You would have thought that if someone was being made to shovel over £11bn into a nations coffers, the recipient country would be whooping it up but the Irish are a strange breed and far from eyeing up a cut in taxes or a installing some hospital equipment, they are doing all they can to make sure to show that they don't want it.
After a three year investigation which showed that Apple's headquarters was an empty office in Dublin which had no staff, the European Union have decided that the tech giant's tax arrangements enabled it to pay a tax rate of as little as £50 in taxes on every £1m of profit was illegal and they must hand over a cheque for £11 billion for tax that they had evaded paying.
Far from happy is Ireland's finance minister, Michael Noonan, who has said that he 'disagreed profoundly' with the decision and would seek an appeal.
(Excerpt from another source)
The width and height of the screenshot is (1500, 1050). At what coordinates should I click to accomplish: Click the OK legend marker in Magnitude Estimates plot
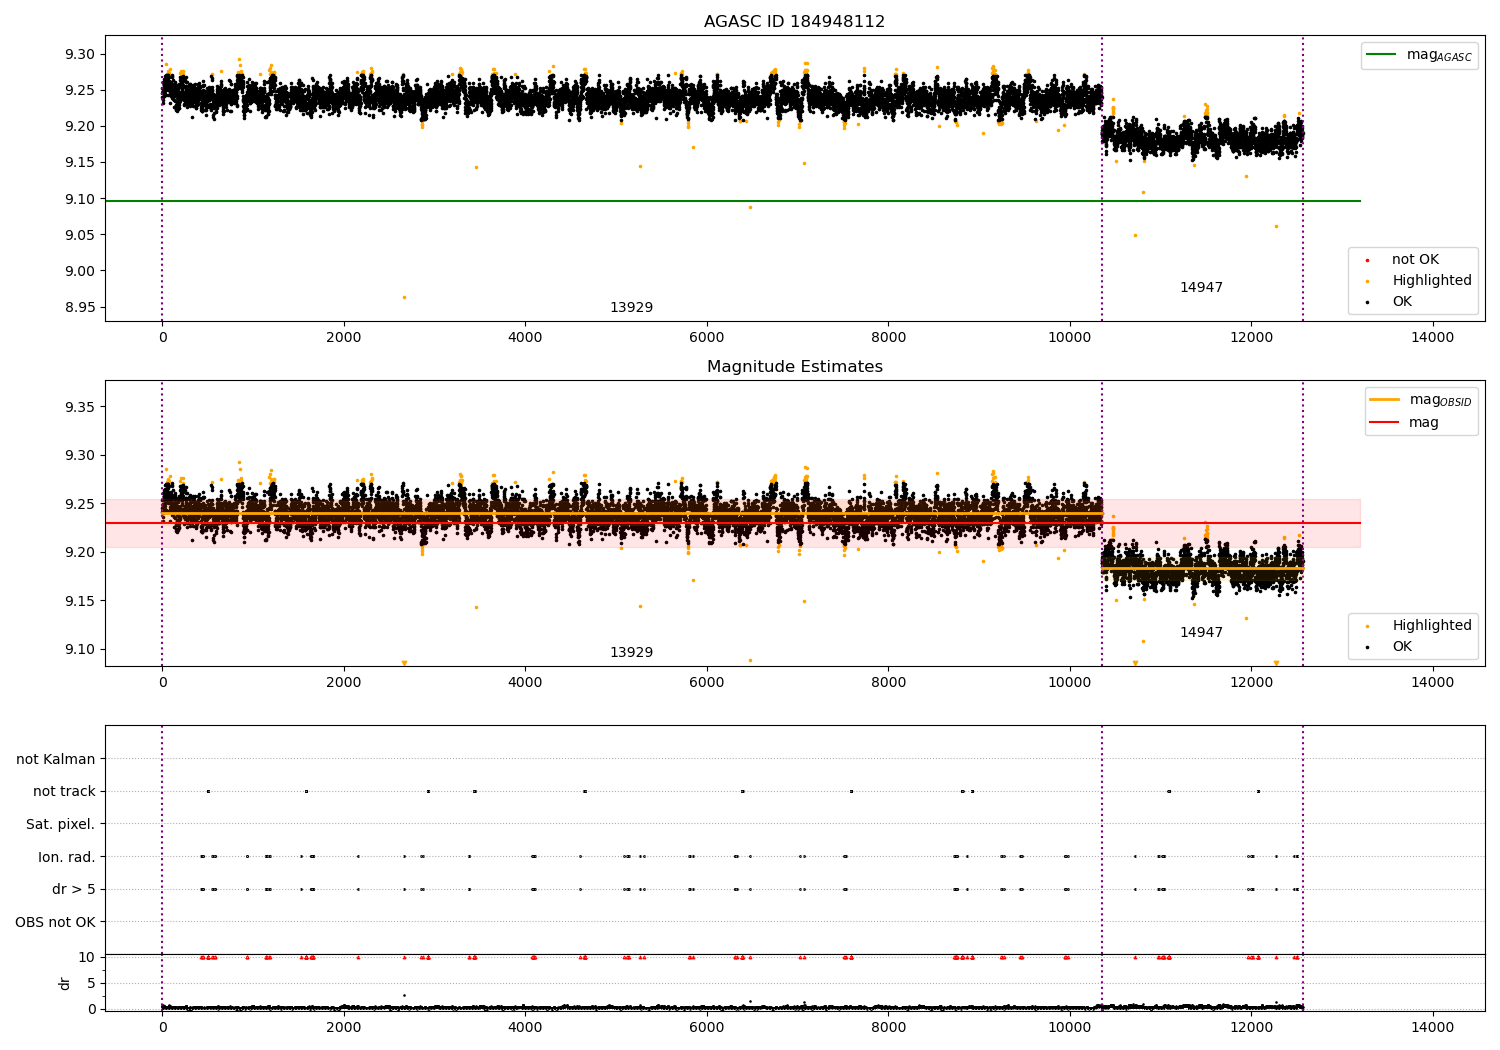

Apple chief executive Tim Cook threatened that if they had to cough up the amount of back-tax due, it would have: 'a profound and harmful effect on investment and job creation in Europe' before strangely explaining that the company paid all the taxes it owed despite just being revealed they haven't been paying all the tax they owed hence the £11bn bill.
Ireland of course are concerned that if Apple are made to pay what they should rather than the pathetic amount, £50 in every £1m they make in profit which is presently thrown towards the Irish Government, they will up sticks and go somewhere else where they can evade paying the tax they should.
The EU's have other multinationals in their sights including with Amazon and McDonald's tax arrangements under investigation and and Starbucks ordered to pay up to £26m back tax due to the Netherlands.
I am sure that if Irish taxpayers tried the same thing and protested that if they were made to pay the tax they owed rather than throw the Irish Governments a few crumbs now and then, the Government's tax collectors would disagree just as profoundly and refuse to accept it, wouldn't they?